Dosya içeriğinden; mirasbırakan Bahattin’in 1009, 1072, 1073, 1091, 1098, 1110, 1120, 1147, 1167, 1170, 1193, 1219, 1262, 1280, 1290, 1313, 1266, 1315, 1871, 1939, 2618, 2624, 996 ve 998 parsel sayılı taşınmazlardaki 1/6'şar payını, 1063 parsel sayılı taşınmazdaki 1/3 payını, 994 parsel sayılı taşınmazdaki 1/8 payını, 1175, 1178, 1180, 1182, 1195, 1202, 1212, 1215, 1227, 1232, 1235, 1247, 1268, 1271, 1303, 1337, 1346, 2409 ve 1184 parsel sayılı taşınmazlardaki 90/3840'ar paylarını 18.01.2011 tarihinde davalı yeğenine satış suretiyle temlik ettiği, murisin 25.08.2015 tarihinde öldüğü, geriye mirasçı olarak çocukları Mevlüde, Behice, Lütfiye ve Sevinç ile kendisinden sonra ölen eşi Sevinç’in kızı Hacer’in kaldığı görülmüştür.

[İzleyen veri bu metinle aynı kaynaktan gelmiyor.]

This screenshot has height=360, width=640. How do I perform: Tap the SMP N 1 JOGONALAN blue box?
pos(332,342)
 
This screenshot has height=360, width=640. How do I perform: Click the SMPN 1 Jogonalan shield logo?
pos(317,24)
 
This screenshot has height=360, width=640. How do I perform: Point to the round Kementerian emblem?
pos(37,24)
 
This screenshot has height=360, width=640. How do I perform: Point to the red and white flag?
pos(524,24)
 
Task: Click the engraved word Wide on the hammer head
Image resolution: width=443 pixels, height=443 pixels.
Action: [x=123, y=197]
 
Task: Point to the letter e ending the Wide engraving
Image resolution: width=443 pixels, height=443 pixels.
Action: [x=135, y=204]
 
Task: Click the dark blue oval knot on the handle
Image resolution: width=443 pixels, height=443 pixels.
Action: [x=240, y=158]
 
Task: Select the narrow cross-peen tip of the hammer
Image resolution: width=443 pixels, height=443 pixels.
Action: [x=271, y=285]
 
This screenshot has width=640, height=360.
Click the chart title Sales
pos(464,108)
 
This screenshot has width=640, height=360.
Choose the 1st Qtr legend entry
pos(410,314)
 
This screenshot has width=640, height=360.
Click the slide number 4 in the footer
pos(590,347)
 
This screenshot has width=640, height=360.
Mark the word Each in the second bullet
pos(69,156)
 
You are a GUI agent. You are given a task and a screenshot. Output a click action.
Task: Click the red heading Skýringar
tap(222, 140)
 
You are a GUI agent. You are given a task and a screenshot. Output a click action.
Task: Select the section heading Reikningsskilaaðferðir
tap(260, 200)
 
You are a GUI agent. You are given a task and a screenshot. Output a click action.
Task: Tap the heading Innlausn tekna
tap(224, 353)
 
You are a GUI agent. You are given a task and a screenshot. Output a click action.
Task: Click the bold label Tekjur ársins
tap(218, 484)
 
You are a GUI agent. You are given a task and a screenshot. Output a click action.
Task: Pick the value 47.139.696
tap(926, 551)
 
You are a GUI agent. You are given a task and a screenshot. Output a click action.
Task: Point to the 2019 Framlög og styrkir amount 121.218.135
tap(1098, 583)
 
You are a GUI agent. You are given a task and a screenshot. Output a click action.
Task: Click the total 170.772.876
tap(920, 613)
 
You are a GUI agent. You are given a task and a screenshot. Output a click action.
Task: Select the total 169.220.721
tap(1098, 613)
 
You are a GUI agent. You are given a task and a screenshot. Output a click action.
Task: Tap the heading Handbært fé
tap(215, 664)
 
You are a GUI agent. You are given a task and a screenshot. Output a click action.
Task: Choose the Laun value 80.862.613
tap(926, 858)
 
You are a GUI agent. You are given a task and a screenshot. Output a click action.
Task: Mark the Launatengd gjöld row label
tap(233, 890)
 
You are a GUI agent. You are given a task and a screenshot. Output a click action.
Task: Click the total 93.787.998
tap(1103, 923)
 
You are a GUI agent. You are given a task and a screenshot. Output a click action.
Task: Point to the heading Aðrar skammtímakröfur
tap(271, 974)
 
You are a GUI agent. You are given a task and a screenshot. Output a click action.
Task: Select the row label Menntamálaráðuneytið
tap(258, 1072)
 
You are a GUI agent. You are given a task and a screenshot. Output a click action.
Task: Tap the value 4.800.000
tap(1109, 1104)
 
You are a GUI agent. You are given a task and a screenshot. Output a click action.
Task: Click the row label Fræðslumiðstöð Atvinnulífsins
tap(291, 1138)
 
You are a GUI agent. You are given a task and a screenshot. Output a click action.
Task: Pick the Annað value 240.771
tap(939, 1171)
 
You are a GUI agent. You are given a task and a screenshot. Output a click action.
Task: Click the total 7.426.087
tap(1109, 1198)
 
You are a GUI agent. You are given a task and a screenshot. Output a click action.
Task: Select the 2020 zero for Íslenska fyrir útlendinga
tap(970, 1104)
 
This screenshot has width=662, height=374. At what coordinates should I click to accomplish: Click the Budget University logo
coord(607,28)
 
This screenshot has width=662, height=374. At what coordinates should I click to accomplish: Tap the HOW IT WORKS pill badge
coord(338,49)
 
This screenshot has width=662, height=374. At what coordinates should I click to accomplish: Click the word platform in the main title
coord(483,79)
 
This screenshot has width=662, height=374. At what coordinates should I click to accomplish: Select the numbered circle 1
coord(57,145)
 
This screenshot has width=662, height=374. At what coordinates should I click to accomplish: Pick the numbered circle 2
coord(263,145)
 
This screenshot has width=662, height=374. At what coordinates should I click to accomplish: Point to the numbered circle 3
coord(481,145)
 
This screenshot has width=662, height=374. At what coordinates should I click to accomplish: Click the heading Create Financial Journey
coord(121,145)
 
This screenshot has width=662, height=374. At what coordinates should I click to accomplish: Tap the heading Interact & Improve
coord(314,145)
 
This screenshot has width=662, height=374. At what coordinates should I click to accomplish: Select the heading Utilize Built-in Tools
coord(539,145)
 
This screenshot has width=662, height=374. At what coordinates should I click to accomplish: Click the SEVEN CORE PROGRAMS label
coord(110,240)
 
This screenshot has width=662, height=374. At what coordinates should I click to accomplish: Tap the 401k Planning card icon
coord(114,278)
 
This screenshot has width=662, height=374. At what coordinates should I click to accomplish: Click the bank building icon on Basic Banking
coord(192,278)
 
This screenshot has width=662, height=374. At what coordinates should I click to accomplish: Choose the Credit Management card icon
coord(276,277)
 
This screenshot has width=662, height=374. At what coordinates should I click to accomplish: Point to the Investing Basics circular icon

Temyizen incelenen karar, tarafların karşılıklı iddia ve savunmalarına, dayandıkları belgelere, uyuşmazlığa uygulanması gereken hukuk kuralları ile hukuki ilişkinin nitelendirilmesine, dava şartlarına, yargılama ve ispat kuralları ile kararda belirtilen gerekçelere göre usul ve kanuna uygun olup davalı vekilince temyiz dilekçesinde ileri sürülen nedenler kararın bozulmasını gerektirecek nitelikte görülmemiştir.
VI. KARAR
Açıklanan sebeplerle:
Davalı vekilinin temyiz itirazlarının reddi ile temyiz olunan Bölge Adliye Mahkemesi kararının HMK’nın 370/1 hükmü uyarınca ONANMASINA,Aşağıda yazılı 65.504,09 TL bakiye onama harcının temyiz eden davalıdan alınmasına,03.10.2024 tarihinde yürürlüğe giren Avukatlık Asgari Ücret Tarifesi uyarınca gelen temyiz edilen davacılar vekili için 28.000,00 TL duruşma vekalet ücretinin temyiz eden davalıdan alınmasına,Dosyanın İlk Derece Mahkemesine, kararın bir örneğinin Bölge Adliye Mahkemesine gönderilmesine, 21.01.2025 tarihinde kesin olmak üzere oy birliğiyle karar verildi.